Saved data entries:
Start of Block
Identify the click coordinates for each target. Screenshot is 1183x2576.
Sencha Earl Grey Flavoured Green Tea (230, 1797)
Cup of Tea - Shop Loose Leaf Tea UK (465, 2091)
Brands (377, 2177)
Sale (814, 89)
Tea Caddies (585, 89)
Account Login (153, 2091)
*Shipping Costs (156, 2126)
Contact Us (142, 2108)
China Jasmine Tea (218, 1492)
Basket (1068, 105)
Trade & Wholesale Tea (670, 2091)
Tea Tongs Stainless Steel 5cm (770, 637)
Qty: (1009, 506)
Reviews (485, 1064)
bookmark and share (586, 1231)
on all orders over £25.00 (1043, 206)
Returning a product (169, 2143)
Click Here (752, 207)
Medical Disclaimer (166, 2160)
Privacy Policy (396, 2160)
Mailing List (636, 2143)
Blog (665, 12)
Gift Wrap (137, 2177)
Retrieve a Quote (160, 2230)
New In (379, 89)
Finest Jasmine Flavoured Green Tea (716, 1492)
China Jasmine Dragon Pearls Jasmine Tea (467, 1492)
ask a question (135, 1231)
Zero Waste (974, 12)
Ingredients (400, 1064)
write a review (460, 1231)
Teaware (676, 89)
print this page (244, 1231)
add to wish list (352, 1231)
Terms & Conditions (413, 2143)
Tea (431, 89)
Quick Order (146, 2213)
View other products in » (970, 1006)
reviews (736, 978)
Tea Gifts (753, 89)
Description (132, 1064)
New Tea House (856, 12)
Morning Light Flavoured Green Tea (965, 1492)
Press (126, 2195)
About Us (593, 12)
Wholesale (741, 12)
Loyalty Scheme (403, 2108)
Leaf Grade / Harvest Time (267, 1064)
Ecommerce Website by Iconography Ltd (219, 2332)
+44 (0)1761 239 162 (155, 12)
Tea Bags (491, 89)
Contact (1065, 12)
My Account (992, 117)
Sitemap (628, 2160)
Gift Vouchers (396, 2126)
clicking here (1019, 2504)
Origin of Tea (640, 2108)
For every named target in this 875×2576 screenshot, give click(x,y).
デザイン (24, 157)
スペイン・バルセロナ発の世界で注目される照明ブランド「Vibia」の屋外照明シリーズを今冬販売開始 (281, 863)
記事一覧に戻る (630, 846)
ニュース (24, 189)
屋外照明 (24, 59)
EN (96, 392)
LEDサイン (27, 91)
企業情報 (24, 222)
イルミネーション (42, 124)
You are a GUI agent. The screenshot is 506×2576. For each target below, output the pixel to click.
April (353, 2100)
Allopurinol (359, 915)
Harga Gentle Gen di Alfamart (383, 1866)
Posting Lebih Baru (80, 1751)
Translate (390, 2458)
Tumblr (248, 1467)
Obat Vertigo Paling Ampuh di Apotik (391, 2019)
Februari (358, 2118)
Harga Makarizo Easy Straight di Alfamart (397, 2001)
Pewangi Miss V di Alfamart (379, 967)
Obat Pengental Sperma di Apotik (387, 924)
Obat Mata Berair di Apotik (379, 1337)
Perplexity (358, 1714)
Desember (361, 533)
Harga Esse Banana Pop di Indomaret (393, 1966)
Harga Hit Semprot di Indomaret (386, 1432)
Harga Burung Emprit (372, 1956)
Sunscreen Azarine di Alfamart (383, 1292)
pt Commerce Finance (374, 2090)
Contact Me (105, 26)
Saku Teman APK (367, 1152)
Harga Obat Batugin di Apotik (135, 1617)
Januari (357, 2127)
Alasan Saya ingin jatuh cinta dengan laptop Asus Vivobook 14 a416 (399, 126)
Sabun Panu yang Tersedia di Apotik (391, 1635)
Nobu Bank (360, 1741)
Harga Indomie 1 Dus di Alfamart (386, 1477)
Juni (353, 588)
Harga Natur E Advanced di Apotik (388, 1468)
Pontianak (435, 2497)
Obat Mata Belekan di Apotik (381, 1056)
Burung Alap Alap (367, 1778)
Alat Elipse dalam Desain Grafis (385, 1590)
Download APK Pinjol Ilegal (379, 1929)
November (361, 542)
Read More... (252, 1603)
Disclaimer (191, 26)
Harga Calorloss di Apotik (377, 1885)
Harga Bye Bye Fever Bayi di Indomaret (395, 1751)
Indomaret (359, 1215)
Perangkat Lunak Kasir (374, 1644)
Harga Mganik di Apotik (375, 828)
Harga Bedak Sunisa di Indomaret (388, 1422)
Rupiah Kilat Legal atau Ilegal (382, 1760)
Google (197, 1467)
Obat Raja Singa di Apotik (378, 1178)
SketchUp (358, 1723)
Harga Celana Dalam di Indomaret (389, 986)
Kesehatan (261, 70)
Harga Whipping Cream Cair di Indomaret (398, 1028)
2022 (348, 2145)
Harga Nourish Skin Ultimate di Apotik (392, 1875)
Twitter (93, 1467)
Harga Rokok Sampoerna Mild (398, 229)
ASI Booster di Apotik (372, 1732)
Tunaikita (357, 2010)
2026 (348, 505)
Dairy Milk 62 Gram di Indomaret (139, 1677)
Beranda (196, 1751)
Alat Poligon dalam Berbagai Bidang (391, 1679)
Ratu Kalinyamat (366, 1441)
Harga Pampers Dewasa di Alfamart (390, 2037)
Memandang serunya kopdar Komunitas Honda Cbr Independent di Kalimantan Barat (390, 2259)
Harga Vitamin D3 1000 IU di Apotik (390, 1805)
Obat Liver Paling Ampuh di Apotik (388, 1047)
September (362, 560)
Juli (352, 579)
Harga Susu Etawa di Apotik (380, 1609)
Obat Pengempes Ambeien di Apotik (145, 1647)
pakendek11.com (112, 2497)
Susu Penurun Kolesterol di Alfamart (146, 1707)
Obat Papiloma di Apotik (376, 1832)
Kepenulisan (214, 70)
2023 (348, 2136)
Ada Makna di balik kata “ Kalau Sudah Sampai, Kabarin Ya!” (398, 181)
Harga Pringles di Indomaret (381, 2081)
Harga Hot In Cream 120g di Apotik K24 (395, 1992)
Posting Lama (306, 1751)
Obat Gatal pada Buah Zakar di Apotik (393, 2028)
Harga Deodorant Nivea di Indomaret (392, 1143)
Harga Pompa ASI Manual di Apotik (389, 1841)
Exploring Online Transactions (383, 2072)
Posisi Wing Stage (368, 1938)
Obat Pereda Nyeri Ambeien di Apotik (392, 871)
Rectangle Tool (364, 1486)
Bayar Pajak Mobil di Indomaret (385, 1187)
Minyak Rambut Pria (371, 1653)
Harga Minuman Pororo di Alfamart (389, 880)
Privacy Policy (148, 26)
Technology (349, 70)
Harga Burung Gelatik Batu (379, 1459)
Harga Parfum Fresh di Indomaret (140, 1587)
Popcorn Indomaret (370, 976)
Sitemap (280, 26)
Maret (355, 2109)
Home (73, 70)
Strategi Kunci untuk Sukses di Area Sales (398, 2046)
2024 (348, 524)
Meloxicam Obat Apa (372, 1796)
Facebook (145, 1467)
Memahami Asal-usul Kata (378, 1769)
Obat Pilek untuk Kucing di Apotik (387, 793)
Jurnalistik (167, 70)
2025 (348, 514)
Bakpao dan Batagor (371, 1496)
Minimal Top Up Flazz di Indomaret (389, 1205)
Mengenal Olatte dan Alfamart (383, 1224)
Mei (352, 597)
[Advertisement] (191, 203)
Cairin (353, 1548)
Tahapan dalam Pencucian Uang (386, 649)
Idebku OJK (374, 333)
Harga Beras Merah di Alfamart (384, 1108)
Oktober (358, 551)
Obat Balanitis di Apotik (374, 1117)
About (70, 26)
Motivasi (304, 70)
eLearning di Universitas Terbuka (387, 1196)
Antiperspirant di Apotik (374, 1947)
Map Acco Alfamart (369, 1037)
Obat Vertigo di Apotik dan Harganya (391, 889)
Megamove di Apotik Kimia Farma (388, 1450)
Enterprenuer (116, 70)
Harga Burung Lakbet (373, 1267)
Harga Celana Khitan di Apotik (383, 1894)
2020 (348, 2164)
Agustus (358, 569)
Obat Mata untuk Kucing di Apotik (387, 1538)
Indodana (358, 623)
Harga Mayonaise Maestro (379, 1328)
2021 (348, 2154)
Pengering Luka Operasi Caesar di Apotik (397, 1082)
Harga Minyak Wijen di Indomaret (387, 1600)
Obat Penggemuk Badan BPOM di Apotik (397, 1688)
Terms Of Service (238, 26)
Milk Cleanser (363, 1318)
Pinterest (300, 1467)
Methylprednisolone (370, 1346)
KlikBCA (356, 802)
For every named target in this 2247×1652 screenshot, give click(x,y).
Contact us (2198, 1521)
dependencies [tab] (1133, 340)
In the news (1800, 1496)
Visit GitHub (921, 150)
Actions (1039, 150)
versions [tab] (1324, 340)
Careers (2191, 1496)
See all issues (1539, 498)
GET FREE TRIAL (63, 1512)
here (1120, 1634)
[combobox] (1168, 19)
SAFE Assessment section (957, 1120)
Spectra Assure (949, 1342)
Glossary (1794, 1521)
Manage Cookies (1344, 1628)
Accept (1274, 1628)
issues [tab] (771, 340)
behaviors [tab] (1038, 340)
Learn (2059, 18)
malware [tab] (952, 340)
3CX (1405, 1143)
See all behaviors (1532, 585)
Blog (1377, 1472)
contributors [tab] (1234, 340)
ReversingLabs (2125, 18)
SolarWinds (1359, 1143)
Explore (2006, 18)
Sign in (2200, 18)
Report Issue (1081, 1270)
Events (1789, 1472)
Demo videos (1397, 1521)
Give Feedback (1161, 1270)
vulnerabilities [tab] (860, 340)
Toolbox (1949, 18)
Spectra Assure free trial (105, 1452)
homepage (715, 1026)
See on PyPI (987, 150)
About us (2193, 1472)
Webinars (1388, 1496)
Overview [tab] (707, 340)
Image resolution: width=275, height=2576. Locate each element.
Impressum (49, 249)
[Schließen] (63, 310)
End of Block
What to work on
Lines holding the word "Leaf" in the entries above are the ones to pull out. Copy them all.

Reply to the task
Cup of Tea - Shop Loose Leaf Tea UK (465, 2091)
Leaf Grade / Harvest Time (267, 1064)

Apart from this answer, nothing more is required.